*** Opening of Listed records ***
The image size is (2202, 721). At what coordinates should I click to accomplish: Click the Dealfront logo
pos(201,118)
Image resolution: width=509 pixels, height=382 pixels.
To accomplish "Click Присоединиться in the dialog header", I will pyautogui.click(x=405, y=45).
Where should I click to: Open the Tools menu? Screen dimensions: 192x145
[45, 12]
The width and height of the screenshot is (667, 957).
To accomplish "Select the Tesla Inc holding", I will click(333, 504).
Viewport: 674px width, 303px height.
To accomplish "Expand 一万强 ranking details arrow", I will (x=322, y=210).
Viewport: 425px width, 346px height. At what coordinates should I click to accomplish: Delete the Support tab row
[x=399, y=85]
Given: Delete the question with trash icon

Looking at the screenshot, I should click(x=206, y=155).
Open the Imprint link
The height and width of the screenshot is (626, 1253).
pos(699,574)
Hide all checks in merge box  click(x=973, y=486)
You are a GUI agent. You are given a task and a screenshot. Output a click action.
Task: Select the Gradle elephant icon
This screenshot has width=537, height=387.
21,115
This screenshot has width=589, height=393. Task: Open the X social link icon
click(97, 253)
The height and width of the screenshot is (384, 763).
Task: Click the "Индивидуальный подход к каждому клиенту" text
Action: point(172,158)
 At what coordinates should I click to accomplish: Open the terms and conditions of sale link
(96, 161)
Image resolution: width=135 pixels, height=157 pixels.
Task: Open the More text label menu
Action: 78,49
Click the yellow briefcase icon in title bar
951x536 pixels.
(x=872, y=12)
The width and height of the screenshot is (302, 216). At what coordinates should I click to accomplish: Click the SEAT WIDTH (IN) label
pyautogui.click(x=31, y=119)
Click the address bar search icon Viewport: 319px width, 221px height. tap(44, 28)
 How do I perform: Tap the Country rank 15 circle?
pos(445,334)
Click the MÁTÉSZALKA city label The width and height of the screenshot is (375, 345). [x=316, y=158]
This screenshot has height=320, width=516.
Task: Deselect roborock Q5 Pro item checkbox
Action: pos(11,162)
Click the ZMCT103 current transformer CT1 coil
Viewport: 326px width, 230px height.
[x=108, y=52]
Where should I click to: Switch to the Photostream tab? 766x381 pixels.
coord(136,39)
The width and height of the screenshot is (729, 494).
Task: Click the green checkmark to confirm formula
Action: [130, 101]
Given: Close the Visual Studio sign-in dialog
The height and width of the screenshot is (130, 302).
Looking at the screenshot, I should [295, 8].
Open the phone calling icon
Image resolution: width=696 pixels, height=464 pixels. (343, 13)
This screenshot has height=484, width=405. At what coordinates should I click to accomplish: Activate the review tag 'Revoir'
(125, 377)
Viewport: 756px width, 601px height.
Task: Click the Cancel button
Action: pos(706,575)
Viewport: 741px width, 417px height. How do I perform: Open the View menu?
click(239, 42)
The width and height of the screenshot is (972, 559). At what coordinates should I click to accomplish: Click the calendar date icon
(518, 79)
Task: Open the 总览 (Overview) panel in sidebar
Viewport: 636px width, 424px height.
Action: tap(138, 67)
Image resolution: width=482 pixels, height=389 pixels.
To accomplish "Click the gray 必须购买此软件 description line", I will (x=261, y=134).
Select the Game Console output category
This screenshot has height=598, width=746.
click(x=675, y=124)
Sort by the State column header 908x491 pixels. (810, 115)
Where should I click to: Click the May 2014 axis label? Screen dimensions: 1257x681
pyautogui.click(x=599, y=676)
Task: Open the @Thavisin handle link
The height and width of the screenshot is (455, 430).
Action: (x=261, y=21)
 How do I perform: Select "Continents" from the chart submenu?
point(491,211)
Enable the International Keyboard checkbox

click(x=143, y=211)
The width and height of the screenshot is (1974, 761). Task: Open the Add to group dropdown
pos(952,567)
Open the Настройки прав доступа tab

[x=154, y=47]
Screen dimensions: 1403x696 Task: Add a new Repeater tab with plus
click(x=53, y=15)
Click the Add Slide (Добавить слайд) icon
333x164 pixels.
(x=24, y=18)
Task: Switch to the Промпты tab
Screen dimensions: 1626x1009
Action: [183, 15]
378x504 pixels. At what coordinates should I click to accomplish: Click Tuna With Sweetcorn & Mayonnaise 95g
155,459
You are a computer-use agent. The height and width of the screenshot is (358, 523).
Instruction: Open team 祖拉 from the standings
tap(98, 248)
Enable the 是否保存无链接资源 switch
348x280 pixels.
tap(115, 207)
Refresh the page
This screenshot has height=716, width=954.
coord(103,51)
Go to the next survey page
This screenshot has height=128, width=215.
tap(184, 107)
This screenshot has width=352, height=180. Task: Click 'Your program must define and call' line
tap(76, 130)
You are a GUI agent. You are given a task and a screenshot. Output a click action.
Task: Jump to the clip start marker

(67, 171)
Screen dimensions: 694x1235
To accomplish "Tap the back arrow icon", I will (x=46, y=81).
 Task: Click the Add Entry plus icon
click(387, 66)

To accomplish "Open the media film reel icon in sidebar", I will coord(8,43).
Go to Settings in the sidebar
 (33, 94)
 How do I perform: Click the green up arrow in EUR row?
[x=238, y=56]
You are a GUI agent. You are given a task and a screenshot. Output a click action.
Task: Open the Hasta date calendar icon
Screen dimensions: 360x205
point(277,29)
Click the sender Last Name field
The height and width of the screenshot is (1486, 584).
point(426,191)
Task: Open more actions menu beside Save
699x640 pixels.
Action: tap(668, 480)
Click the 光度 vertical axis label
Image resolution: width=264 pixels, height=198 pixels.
*** Close of Listed records ***
Exercise directions.
Go through the records and print each one exactly.

Answer below.
The image size is (2202, 721). At what coordinates should I click to accomplish: Click the Dealfront logo
pos(201,118)
Image resolution: width=509 pixels, height=382 pixels.
To accomplish "Click Присоединиться in the dialog header", I will pyautogui.click(x=405, y=45).
Where should I click to: Open the Tools menu? Screen dimensions: 192x145
[45, 12]
The width and height of the screenshot is (667, 957).
To accomplish "Select the Tesla Inc holding", I will click(333, 504).
Viewport: 674px width, 303px height.
To accomplish "Expand 一万强 ranking details arrow", I will (x=322, y=210).
Viewport: 425px width, 346px height. At what coordinates should I click to accomplish: Delete the Support tab row
[x=399, y=85]
Given: Delete the question with trash icon

Looking at the screenshot, I should click(x=206, y=155).
Open the Imprint link
The height and width of the screenshot is (626, 1253).
pos(699,574)
Hide all checks in merge box  click(x=973, y=486)
You are a GUI agent. You are given a task and a screenshot. Output a click action.
Task: Select the Gradle elephant icon
This screenshot has width=537, height=387.
21,115
This screenshot has width=589, height=393. Task: Open the X social link icon
click(97, 253)
The height and width of the screenshot is (384, 763).
Task: Click the "Индивидуальный подход к каждому клиенту" text
Action: point(172,158)
 At what coordinates should I click to accomplish: Open the terms and conditions of sale link
(96, 161)
Image resolution: width=135 pixels, height=157 pixels.
Task: Open the More text label menu
Action: 78,49
Click the yellow briefcase icon in title bar
951x536 pixels.
(x=872, y=12)
The width and height of the screenshot is (302, 216). At what coordinates should I click to accomplish: Click the SEAT WIDTH (IN) label
pyautogui.click(x=31, y=119)
Click the address bar search icon Viewport: 319px width, 221px height. tap(44, 28)
 How do I perform: Tap the Country rank 15 circle?
pos(445,334)
Click the MÁTÉSZALKA city label The width and height of the screenshot is (375, 345). [x=316, y=158]
This screenshot has height=320, width=516.
Task: Deselect roborock Q5 Pro item checkbox
Action: pos(11,162)
Click the ZMCT103 current transformer CT1 coil
Viewport: 326px width, 230px height.
[x=108, y=52]
Where should I click to: Switch to the Photostream tab? 766x381 pixels.
coord(136,39)
The width and height of the screenshot is (729, 494).
Task: Click the green checkmark to confirm formula
Action: [130, 101]
Given: Close the Visual Studio sign-in dialog
The height and width of the screenshot is (130, 302).
Looking at the screenshot, I should [295, 8].
Open the phone calling icon
Image resolution: width=696 pixels, height=464 pixels. (343, 13)
This screenshot has height=484, width=405. At what coordinates should I click to accomplish: Activate the review tag 'Revoir'
(125, 377)
Viewport: 756px width, 601px height.
Task: Click the Cancel button
Action: pos(706,575)
Viewport: 741px width, 417px height. How do I perform: Open the View menu?
click(239, 42)
The width and height of the screenshot is (972, 559). At what coordinates should I click to accomplish: Click the calendar date icon
(518, 79)
Task: Open the 总览 (Overview) panel in sidebar
Viewport: 636px width, 424px height.
Action: tap(138, 67)
Image resolution: width=482 pixels, height=389 pixels.
To accomplish "Click the gray 必须购买此软件 description line", I will (x=261, y=134).
Select the Game Console output category
This screenshot has height=598, width=746.
click(x=675, y=124)
Sort by the State column header 908x491 pixels. (810, 115)
Where should I click to: Click the May 2014 axis label? Screen dimensions: 1257x681
pyautogui.click(x=599, y=676)
Task: Open the @Thavisin handle link
The height and width of the screenshot is (455, 430).
Action: (x=261, y=21)
 How do I perform: Select "Continents" from the chart submenu?
point(491,211)
Enable the International Keyboard checkbox

click(x=143, y=211)
The width and height of the screenshot is (1974, 761). Task: Open the Add to group dropdown
pos(952,567)
Open the Настройки прав доступа tab

[x=154, y=47]
Screen dimensions: 1403x696 Task: Add a new Repeater tab with plus
click(x=53, y=15)
Click the Add Slide (Добавить слайд) icon
333x164 pixels.
(x=24, y=18)
Task: Switch to the Промпты tab
Screen dimensions: 1626x1009
Action: [183, 15]
378x504 pixels. At what coordinates should I click to accomplish: Click Tuna With Sweetcorn & Mayonnaise 95g
155,459
You are a computer-use agent. The height and width of the screenshot is (358, 523).
Instruction: Open team 祖拉 from the standings
tap(98, 248)
Enable the 是否保存无链接资源 switch
348x280 pixels.
tap(115, 207)
Refresh the page
This screenshot has height=716, width=954.
coord(103,51)
Go to the next survey page
This screenshot has height=128, width=215.
tap(184, 107)
This screenshot has width=352, height=180. Task: Click 'Your program must define and call' line
tap(76, 130)
You are a GUI agent. You are given a task and a screenshot. Output a click action.
Task: Jump to the clip start marker

(67, 171)
Screen dimensions: 694x1235
To accomplish "Tap the back arrow icon", I will (x=46, y=81).
 Task: Click the Add Entry plus icon
click(387, 66)

To accomplish "Open the media film reel icon in sidebar", I will coord(8,43).
Go to Settings in the sidebar
 (33, 94)
 How do I perform: Click the green up arrow in EUR row?
[x=238, y=56]
You are a GUI agent. You are given a task and a screenshot. Output a click action.
Task: Open the Hasta date calendar icon
Screen dimensions: 360x205
point(277,29)
Click the sender Last Name field
The height and width of the screenshot is (1486, 584).
point(426,191)
Task: Open more actions menu beside Save
699x640 pixels.
Action: tap(668, 480)
Click the 光度 vertical axis label
Image resolution: width=264 pixels, height=198 pixels.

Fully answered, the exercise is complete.